* **Supplied material**
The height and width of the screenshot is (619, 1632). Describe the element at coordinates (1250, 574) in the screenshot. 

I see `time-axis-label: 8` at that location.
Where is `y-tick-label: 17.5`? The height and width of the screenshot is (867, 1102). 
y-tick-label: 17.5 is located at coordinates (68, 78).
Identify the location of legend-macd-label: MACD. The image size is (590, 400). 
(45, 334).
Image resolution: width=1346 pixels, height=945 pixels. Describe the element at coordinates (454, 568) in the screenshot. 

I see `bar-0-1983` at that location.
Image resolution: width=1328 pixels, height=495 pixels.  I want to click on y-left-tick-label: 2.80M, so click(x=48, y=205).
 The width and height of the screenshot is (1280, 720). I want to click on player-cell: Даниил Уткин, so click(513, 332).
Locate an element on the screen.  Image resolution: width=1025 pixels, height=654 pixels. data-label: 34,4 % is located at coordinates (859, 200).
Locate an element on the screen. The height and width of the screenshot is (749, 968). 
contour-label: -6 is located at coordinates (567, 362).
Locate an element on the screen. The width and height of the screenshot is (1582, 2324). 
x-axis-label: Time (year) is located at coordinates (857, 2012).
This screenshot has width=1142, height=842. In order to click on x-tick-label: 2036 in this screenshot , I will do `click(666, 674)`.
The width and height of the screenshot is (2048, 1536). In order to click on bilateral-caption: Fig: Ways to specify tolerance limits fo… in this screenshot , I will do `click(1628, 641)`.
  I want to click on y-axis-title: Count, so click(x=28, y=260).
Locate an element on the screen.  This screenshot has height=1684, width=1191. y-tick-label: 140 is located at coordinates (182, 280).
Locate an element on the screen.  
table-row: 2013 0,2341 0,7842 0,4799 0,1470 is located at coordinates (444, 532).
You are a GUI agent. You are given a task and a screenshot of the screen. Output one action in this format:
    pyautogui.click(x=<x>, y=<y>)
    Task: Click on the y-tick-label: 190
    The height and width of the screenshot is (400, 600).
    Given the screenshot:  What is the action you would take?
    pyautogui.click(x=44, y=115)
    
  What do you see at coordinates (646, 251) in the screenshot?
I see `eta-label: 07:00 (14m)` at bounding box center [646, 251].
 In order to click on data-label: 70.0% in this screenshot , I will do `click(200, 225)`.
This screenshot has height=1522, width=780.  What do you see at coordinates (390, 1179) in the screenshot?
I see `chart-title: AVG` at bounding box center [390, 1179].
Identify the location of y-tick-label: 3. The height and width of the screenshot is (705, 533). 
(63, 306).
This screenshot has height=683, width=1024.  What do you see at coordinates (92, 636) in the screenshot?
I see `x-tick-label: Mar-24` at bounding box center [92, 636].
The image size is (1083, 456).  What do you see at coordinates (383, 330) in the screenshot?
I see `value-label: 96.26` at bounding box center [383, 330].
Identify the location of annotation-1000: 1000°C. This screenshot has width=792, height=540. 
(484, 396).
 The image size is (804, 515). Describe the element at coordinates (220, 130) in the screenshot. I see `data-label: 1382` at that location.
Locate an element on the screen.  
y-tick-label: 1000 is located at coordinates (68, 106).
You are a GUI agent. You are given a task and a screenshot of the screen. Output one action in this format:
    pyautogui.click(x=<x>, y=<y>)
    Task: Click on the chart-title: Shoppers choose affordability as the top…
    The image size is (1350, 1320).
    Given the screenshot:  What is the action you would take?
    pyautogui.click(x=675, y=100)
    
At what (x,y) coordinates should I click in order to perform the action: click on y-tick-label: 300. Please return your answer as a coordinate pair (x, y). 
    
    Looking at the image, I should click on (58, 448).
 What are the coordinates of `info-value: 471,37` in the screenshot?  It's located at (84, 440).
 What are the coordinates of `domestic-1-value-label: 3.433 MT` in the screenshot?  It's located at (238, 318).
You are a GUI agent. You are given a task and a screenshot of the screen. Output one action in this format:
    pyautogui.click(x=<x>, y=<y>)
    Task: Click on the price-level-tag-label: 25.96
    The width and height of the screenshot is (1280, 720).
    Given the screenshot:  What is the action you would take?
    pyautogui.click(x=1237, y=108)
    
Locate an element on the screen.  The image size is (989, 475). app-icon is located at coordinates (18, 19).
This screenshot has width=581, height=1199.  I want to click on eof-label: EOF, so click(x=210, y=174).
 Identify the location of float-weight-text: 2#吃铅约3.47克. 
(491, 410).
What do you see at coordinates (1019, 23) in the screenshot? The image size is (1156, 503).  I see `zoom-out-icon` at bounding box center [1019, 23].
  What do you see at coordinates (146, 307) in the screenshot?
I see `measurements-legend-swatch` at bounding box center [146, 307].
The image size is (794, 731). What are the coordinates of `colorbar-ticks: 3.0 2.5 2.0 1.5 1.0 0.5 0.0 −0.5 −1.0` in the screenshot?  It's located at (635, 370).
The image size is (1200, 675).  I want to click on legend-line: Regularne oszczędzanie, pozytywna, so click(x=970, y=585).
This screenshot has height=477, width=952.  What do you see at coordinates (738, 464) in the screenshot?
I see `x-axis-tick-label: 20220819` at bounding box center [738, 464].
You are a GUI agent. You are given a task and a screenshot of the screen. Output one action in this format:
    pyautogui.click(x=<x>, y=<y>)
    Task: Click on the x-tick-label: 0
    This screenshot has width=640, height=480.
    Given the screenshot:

* **To-do item**
Present the lines of the listing as a Markdown table with the columns Num and Line, giving each line a row number and omitting blank lines. Begin at the line that contains "Image resolution: width=1328" and stop after the line that contains "table-row: 2013 0,2341".

* **Response to the task**
| Num | Line |
|---|---|
| 1 | Image resolution: width=1328 pixels, height=495 pixels.  I want to click on y-left-tick-label: 2.80M, so click(x=48, y=205). |
| 2 |  The width and height of the screenshot is (1280, 720). I want to click on player-cell: Даниил Уткин, so click(513, 332). |
| 3 | Locate an element on the screen.  Image resolution: width=1025 pixels, height=654 pixels. data-label: 34,4 % is located at coordinates (859, 200). |
| 4 | Locate an element on the screen. The height and width of the screenshot is (749, 968).  |
| 5 | contour-label: -6 is located at coordinates (567, 362). |
| 6 | Locate an element on the screen. The width and height of the screenshot is (1582, 2324).  |
| 7 | x-axis-label: Time (year) is located at coordinates (857, 2012). |
| 8 | This screenshot has width=1142, height=842. In order to click on x-tick-label: 2036 in this screenshot , I will do `click(666, 674)`. |
| 9 | The width and height of the screenshot is (2048, 1536). In order to click on bilateral-caption: Fig: Ways to specify tolerance limits fo… in this screenshot , I will do `click(1628, 641)`. |
| 10 |   I want to click on y-axis-title: Count, so click(x=28, y=260). |
| 11 | Locate an element on the screen.  This screenshot has height=1684, width=1191. y-tick-label: 140 is located at coordinates (182, 280). |
| 12 | Locate an element on the screen.   |
| 13 | table-row: 2013 0,2341 0,7842 0,4799 0,1470 is located at coordinates (444, 532). |